Stop me if you’ve heard this before, but this will all get worse.

The discovery of (as of now) 12 explosive devices—or at least devices that look like bombs—sent to prominent Democrats ought to have been a moment for bipartisan reflection about the toxicity of our political culture. But this is 2018, and it has served only to accelerate our downward spiral of incivility, boorishness, and crazy talk.

In the last few days, the ongoing derangement of the American mind has been on full and lavish display, as some on the right embraced the bizarre conspiracy theory that suspected bombs may have been a “false flag,” planted by Democrats. (Let’s blow up Soros to own the cons!) Now that police have arrested a suspect, Cesar Sayoc Jr., 56, of Aventura, Fla., and seized his van covered with bumper stickers and decals supporting Donald Trump, don’t expect those who adopted that theory to change their minds much beyond “Meh, he was clearly just a crazy person” or “Look at his criminal record!”

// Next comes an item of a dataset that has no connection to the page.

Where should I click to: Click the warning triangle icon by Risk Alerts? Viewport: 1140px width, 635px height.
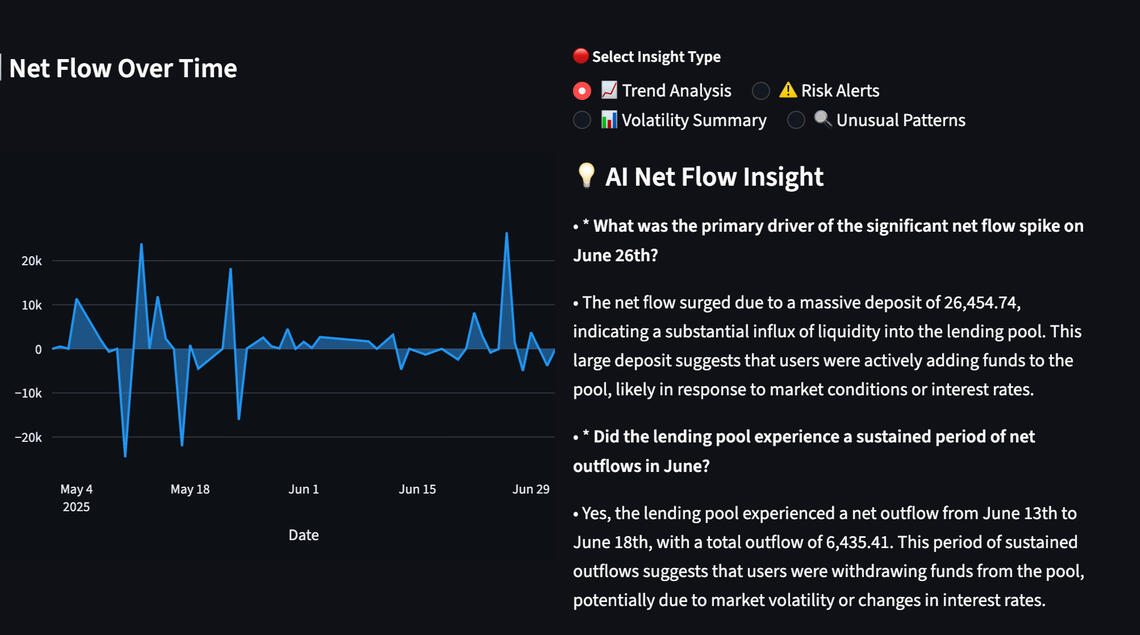pyautogui.click(x=788, y=91)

President Trump himself quickly pivoted to blaming the media (but not himself), and will continue to denounce his opponents as “evil,” and as “enemies of the people,” who “hate” America.

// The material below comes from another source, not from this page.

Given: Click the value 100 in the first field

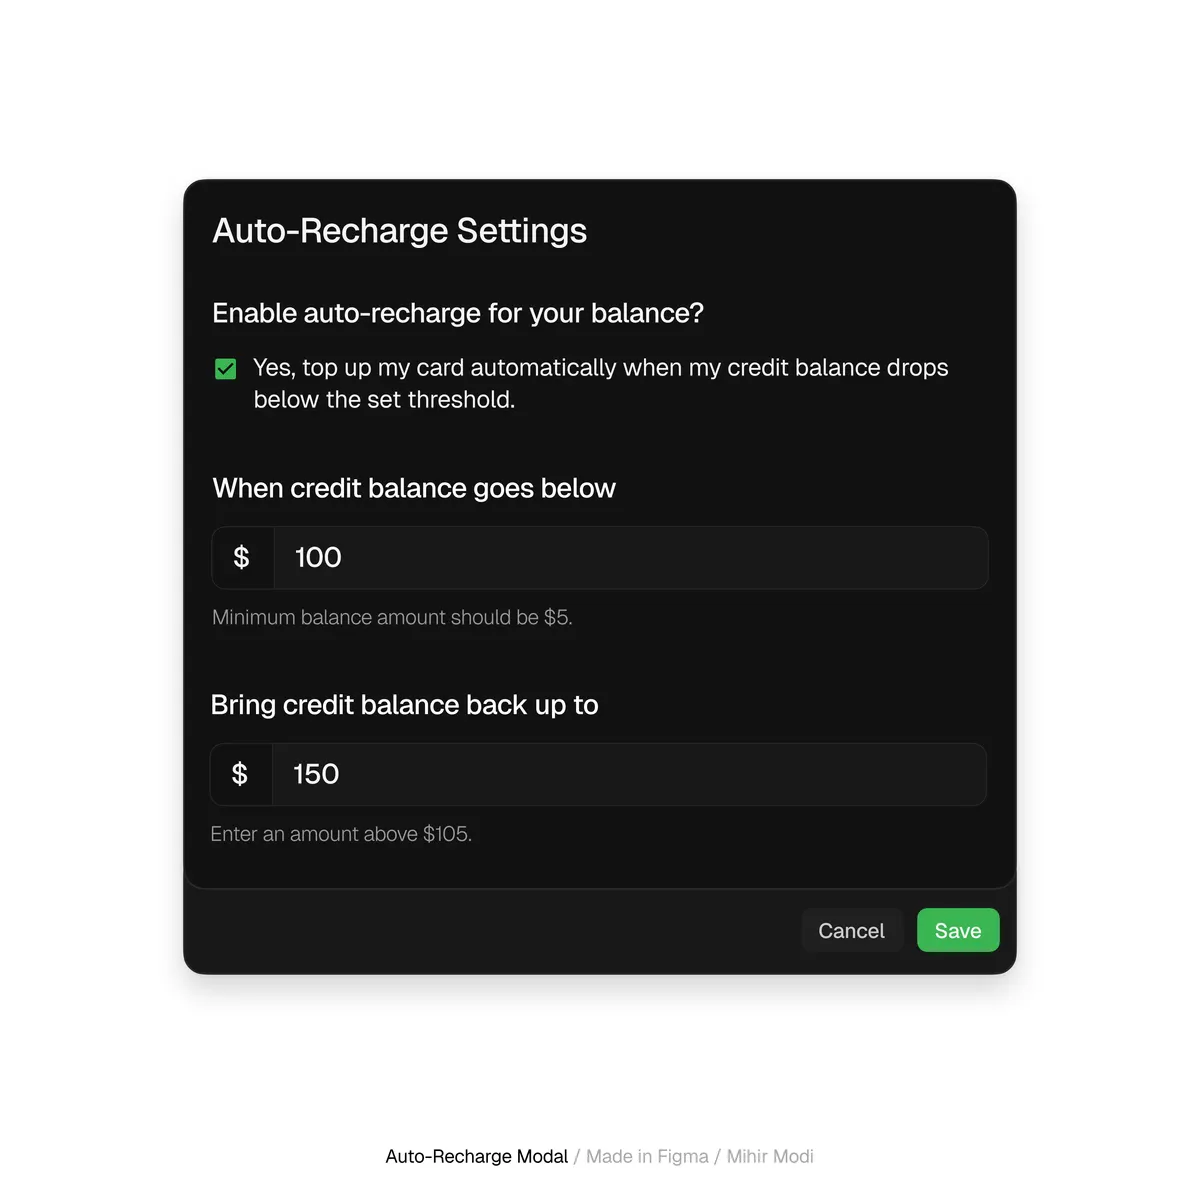Looking at the screenshot, I should coord(318,557).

At the same time, in their zeal to place the blame solely on Trump, many on the left are insisting that they bear absolutely no blame for the boiling undercurrent of violence in our political culture. It has become an arch-heresy to even suggest that “both sides” bear some responsibility for this moment.

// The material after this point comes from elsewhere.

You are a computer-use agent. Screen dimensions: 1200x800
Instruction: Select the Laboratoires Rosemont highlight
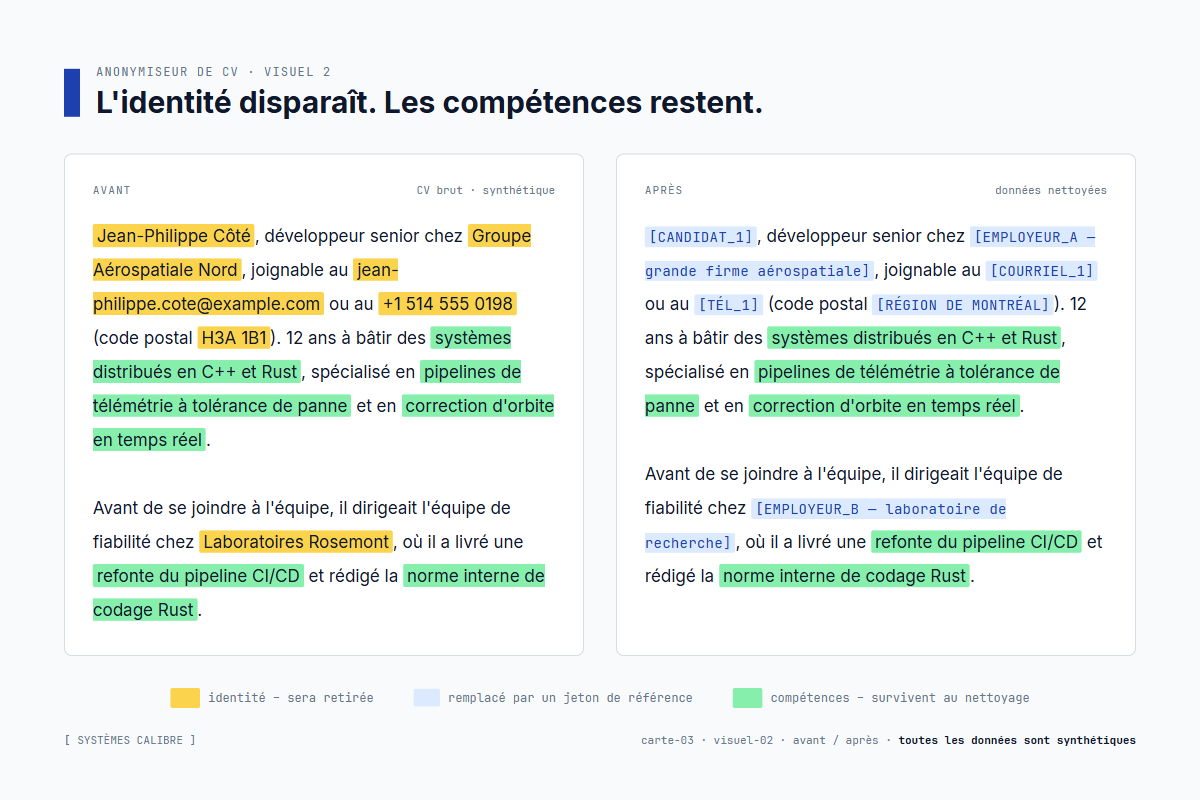click(x=295, y=541)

The result, of course, is familiar: an across-the-board refusal to engage in meaningful self-examination; a refusal to acknowledge the failures in your own tribe, while insisting relentlessly on the malignancy of the other tribe—its hatred, violence, and apparently bottomless capacity for deception and trickery.

So this will get worse. We live in combustible times and the president is the arsonist in chief. But he’s not alone.

As I mentioned on the Daily Standard podcast Thursday, it’s ludicrous to claim that “only one side” is responsible for political violence: Just last year a gunman opened fire on Republican congressmen practicing for a baseball game and gravely wounded Representative Steve Scalise. Law enforcement officials later concluded that the shooting was “fueled by rage against Republican legislators,” and “an act of terrorism.”

Maine Senator Susan Collins received death threats after her vote confirm Brett Kavanaugh to the Supreme Court. Just this week, a Utah man was charged with sending a ricin-related threat to Trump and other administration officials. It’s not even new: Who can forget activist Bill Ayers, who declared (in a New York Times piece published on September 11, 2001) ''I don't regret setting bombs. I feel we didn't do enough.”

But, his critics insist, Donald Trump plays a unique role here. And they are right; presidents are supposed to be a unifying symbol in times of stress, but Trump can barely go through the motions.

Both as a candidate and as president, he has used his extraordinary megaphone to push the envelope of acceptable discourse and behavior, not merely by the crudity of his attacks on his foes, but by his cultivation of a menacing swagger as a sign that “he fights.” He has openly encouraged violence against protesters at his rallies and celebrated the physical assault on a reporter who was body slammed. Perhaps inevitably, his supporters/followers have often modeled their language and behavior on his, especially as he has stoked anger against his critics and embraced conspiracy theories about their malevolent plans to destroy America.

In a nation of more than 300 million, there are more than a handful of unbalanced individuals who might take all of this both literally and seriously.

That is what makes these times so dangerous and Trump’s behavior so reckless. Leadership matters.

In an age without gatekeepers, guardrails, or adults in the room, overheated rhetoric is a dangerous accelerant; if our opponents are Nazis, or every election is Flight 93, then violence becomes justifiable and perhaps inevitable.
Some of us are old enough to remember the 1960s, when riots and assassinations made violence and political murder seem almost commonplace. I can remember exactly where I was when John F. Kennedy, Robert F. Kennedy, and Martin Luther King Jr. were killed; I was in Chicago for the riots that surrounded the 1968 Democratic Convention. A would-be assassin tried to kill Gerald Ford in 1975; another nearly killed Ronald Reagan in 1981.
Since then, we have lived through a period of relative peacefulness, but the potential for violence has always been there, just beneath the surface. In the years since that spasm of violence, we have not evolved into a more peaceful species, and both history and human nature tell is that tribal hatreds can easily become tribal violence, which is why the norms of civility matter.

In our Nietzschean win-at-all-costs politics that demands supermen rather than statesmen, civility is often derided as a pale and etiolated value (it was only a few weeks ago that Hillary Clinton said this was no time for Democrats to be civil and Eric Holder suggested kicking one’s political opponents). But the emphasis on civility is not a matter of soft-heartedness or even etiquette; it is a hard-headed recognition of human nature and the dangers of unbridled toxic tribalism.

We forget that at our peril. Our politics is always just a few steps away from The Lord of the Flies, as streets fights break out between the Brown Shirts and the Reds, between the Proud Boys and Antifa in contests of street thuggery.

Unfortunately, we know where that leads.